Diego Bresani/Divulgação

A cineasta Petra Costa, 35, é uma das mulheres mais comentadas do momento. O motivo: seu filme, "Democracia em Vertigem", que estreou na Netflix na semana passada em 190 países e já é considerado pelo New York Times um dos melhores filmes do ano. O documentário, que desperta paixões (tem quem chore, quem passe mal e quem deteste), narra os últimos três anos da história política do Brasil. Estão ali as primeiras manifestações pelo impeachment de Dilma Rousseff, a prisão do ex-presidente Lula, a eleição de Jair Bolsonaro. Tudo isso é narrado em primeira pessoa e de um ponto de vista extremamente pessoal.

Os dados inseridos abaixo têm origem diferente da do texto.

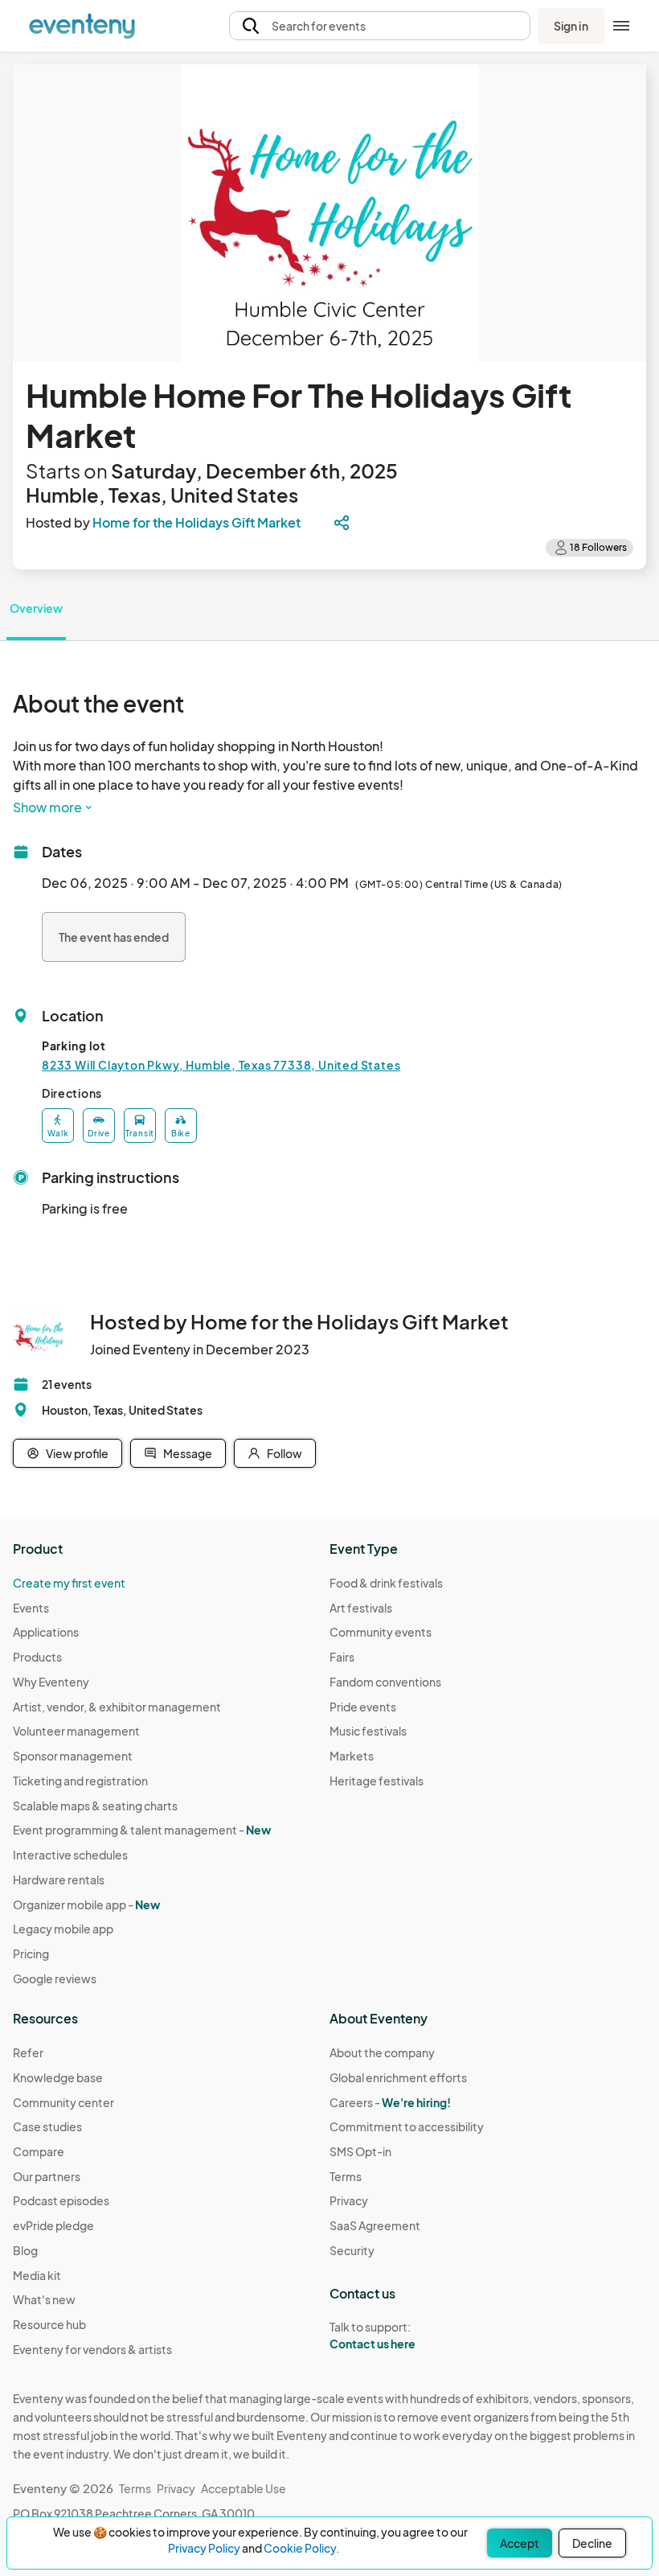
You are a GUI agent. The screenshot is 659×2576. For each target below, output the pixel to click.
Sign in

Isso tem feito com que o filme seja amado e odiado. Alguns dizem que é parcial, outros que é classista e até o tom de voz de Petra entrou no debate. Petra assume tudo isso. E sabe que é privilegiada, sim: seu avô, Gabriel Donato de Andrade, é um dos fundadores da multinacional Andrade Gutierrez. Seus pais, Manoel Costa e Marilia Andrade, foram militantes de esquerda na época da ditadura militar. Sua mãe chegou a ser presa no mesmo presídio que Dilma.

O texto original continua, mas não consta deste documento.